It was a trip which was not without incident. Every now and then we would hear the shriek of an approaching “coal box,” and then my prisoner stretcher-bearers and I would tumble in one indiscriminate heap into the nearest shell-hole. If we did that once, we did it a half dozen times. After each dive, the four would patiently reorganize and arrange the improvised stretcher again, and we would proceed. Following every tumble, however, I would have to tighten my tourniquets, and, despite all I could do, the hemorrhage from my wound [Pg 146]continued so profuse that I was beginning to feel very dizzy and weak. On the way in, I sighted our regimental dressing station and signed to my four bearers to carry me toward it. The station was in an old German dug-out. Major Gilday was at the door. He laughed when he saw me with my own special ambulance detail.

“Well, what do you want?” he asked.

“Most of all,” I said, “I think I want a drink of rum.”

He produced it for me instantly.

“Now,” said he, “my advice to you is to keep on travelling. You’ve got a fine special detail there to look after you. Make ’em carry you to Poizers. It’s only five miles, and you’ll make it all right. I’ve got this place loaded up full, no stretcher-bearers, no assistants, no adequate supply of bandages and medicines, and a lot of very bad cases. If you want to get out of here in a week, just keep right on going, now.”

As we continued toward the rear, we were the targets for a number of humorous remarks[Pg 147] from men coming up to go into the fight.

“Give my regards to Blighty, you lucky beggar,” was the most frequent saying.

“Bli’ me,” said one Cockney Tommy. “There goes one o’ th’ Canadians with an escort from the Kaiser.”

Another man stopped and asked about my wound.

“Good work,” he said. “I’d like to have a nice clean one like that, myself.”

I noticed one of the prisoners grinning at some remark and asked him if he understood English. He hadn’t spoken to me, though he had shown the greatest readiness to help me.

“Certainly I understand English,” he replied. “I used to be a waiter at the Knickerbocker Hotel, in New York.” That sounded like a voice from home, and I wanted to hug him. I didn’t. However, I can say for him he must have been a good waiter. He gave me good service.

Of the last stages of my trip to Poizers I cannot tell anything for I arrived unconscious[Pg 148] from loss of blood. The last I remember was that the former waiter, evidently seeing that I was going out, asked me to direct him how to reach the field dressing station at Poizers and whom to ask for when he got there. I came back to consciousness in an ambulance on the way to Albert.

[Pg 149-151]


CHAPTER VI
A VISIT FROM THE KING

I was taken from Poizers to Albert in a Ford ambulance, or, as the Tommies would say, a “tin Lizzie.” The man who drove this vehicle would make a good chauffeur for an adding machine. Apparently, he was counting the bumps in the road for he didn’t miss one of them. However, the trip was only a matter of seven miles, and I was in fair condition when they lifted me out and carried me to an operating table in the field dressing station.

A chaplain came along and murmured a little prayer in my ear. I imagine that would make a man feel very solemn if he thought there was a chance he was about to pass out, but I knew I merely had a leg pretty badly smashed up, and, while the chaplain was praying, I was wondering [Pg 152]if they would have to cut it off. I figured, if so, this would handicap my dancing.

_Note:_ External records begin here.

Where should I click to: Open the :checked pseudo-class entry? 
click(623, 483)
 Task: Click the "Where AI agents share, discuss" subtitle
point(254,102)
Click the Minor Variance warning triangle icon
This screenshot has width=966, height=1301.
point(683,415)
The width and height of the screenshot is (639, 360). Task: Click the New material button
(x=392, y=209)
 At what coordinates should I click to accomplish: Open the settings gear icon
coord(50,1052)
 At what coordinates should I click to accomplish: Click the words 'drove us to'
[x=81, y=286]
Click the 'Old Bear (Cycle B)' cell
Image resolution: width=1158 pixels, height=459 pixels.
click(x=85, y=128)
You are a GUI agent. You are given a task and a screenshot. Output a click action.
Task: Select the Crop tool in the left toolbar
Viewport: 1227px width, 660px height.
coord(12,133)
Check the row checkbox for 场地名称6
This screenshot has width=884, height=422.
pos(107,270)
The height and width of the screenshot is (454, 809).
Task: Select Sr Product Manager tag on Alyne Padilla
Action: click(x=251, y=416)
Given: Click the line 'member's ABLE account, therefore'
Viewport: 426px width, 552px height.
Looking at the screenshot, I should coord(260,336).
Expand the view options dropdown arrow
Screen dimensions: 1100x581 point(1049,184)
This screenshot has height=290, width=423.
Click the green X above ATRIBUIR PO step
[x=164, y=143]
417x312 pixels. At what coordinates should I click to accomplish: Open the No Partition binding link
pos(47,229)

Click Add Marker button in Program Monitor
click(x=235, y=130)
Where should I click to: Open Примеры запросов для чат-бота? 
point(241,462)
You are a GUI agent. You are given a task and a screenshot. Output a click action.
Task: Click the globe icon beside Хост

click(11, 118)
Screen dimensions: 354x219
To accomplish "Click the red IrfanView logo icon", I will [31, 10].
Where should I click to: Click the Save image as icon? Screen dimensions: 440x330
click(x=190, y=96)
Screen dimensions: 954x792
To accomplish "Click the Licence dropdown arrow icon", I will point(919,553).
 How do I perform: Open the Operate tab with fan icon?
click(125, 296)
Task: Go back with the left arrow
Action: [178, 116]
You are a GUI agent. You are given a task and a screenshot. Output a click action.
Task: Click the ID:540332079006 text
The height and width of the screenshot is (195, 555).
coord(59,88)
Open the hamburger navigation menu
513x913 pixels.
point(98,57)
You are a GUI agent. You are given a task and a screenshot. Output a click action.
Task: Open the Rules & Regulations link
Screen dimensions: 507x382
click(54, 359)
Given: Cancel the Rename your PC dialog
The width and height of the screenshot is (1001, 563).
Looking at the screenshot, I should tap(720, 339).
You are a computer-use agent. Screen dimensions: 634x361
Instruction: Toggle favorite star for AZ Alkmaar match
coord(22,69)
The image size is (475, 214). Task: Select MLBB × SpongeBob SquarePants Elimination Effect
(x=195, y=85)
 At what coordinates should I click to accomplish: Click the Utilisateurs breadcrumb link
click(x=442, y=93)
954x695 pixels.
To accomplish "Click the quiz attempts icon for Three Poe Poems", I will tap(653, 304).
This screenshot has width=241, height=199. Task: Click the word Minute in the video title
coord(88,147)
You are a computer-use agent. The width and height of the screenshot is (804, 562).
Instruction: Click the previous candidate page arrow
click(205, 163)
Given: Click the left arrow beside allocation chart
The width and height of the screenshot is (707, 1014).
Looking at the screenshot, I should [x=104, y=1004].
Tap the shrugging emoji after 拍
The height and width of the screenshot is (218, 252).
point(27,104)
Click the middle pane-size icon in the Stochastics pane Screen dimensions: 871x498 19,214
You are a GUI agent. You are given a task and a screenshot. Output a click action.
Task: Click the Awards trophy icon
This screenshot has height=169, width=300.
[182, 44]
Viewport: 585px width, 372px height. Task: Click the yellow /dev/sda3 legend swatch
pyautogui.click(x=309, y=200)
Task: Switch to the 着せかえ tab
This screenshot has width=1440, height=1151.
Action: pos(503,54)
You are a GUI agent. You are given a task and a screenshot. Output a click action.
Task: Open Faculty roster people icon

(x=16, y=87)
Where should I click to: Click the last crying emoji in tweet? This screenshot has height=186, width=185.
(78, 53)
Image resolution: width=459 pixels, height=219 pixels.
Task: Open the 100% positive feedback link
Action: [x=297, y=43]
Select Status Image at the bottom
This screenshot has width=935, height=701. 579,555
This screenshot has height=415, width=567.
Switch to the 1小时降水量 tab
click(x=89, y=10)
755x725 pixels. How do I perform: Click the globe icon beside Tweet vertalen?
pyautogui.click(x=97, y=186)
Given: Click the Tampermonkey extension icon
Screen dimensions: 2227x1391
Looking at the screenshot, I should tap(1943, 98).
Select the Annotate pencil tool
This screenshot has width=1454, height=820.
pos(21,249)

The first formality in a shrapnel case is the administration of an anti-tetanus inoculation, and, when it is done, you realize that they are sure trying to save your life. The doctor uses a horse-syringe, and the injection leaves a lump on your chest as big as a base ball which stays there for forty-eight hours. After the injection a nurse fills out a diagnosis blank with a description of your wounds and a record of your name, age, regiment, regimental number, religion, parentage, and previous history as far as she can discover it without asking questions which would be positively indelicate. After all of that, my wounds were given their first real dressing.

Immediately after this was done, I was bundled into another ambulance—this time a Cadillac—and driven to Contay where the C. C. S. (casualty clearing station) and railhead were located. In the ambulance with me went three other soldiers, an artillery officer and two privates of infantry. We [Pg 153]were all ticketed off as shrapnel cases, and probable recoveries, which latter detail is remarkable, since the most slightly injured in the four had twelve wounds, and there were sixty odd shell fragments or shrapnel balls collectively imbedded in us. The head nurse told me that I had about twenty wounds. Afterward her count proved conservative. More accurate and later returns showed twenty-two bullets and shell fragments in my leg.

We were fairly comfortable in the ambulance, and I, especially, had great relief from the fact that the nurse had strapped my leg in a sling attached to the top of the vehicle. We smoked cigarettes and chatted cheerfully, exchanging congratulations on having got “clean ones,” that is, wounds probably not fatal. The artillery officer told me he had been supporting our battalion, that morning, with one of the “sacrifice batteries.” A sacrifice battery, I might explain, is one composed of field pieces which are emplaced between the front and support lines, and which, in case of an attack[Pg 154] or counter attack, are fired at pointblank range. They call them sacrifice batteries because some of them are wiped out every day. This officer said our battalion, that morning, had been supported by an entire division of artillery, and that on our front of four hundred yards the eighteen pounders, alone, in a curtain fire which lasted thirty-two minutes, had discharged fifteen thousand rounds of high-explosive shells.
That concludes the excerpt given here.